▸ **EXERCISE BRIEF**
Scan the entries below for the word "button" and copy every line where it turns up.
• • • • • • •
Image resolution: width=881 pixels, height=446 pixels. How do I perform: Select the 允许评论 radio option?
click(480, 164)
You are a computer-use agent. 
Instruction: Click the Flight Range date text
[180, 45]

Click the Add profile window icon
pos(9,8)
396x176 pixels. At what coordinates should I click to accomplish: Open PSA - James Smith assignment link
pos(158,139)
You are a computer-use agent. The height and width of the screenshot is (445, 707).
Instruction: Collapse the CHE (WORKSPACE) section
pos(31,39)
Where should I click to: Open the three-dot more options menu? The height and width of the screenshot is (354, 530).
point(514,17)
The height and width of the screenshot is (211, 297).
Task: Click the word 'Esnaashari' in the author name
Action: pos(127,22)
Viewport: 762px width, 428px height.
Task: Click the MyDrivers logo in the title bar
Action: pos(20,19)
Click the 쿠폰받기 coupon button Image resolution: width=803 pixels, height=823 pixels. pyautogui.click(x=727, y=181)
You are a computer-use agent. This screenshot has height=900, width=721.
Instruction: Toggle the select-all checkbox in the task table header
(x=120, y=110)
• • • • • • •
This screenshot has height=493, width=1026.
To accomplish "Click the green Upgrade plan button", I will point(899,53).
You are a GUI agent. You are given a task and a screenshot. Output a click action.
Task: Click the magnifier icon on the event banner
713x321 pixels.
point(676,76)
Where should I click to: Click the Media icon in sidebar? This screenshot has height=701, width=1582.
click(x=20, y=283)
• • • • • • •
▸ **WRITTEN SOLUTION**
Click the 쿠폰받기 coupon button Image resolution: width=803 pixels, height=823 pixels. pyautogui.click(x=727, y=181)
To accomplish "Click the green Upgrade plan button", I will point(899,53).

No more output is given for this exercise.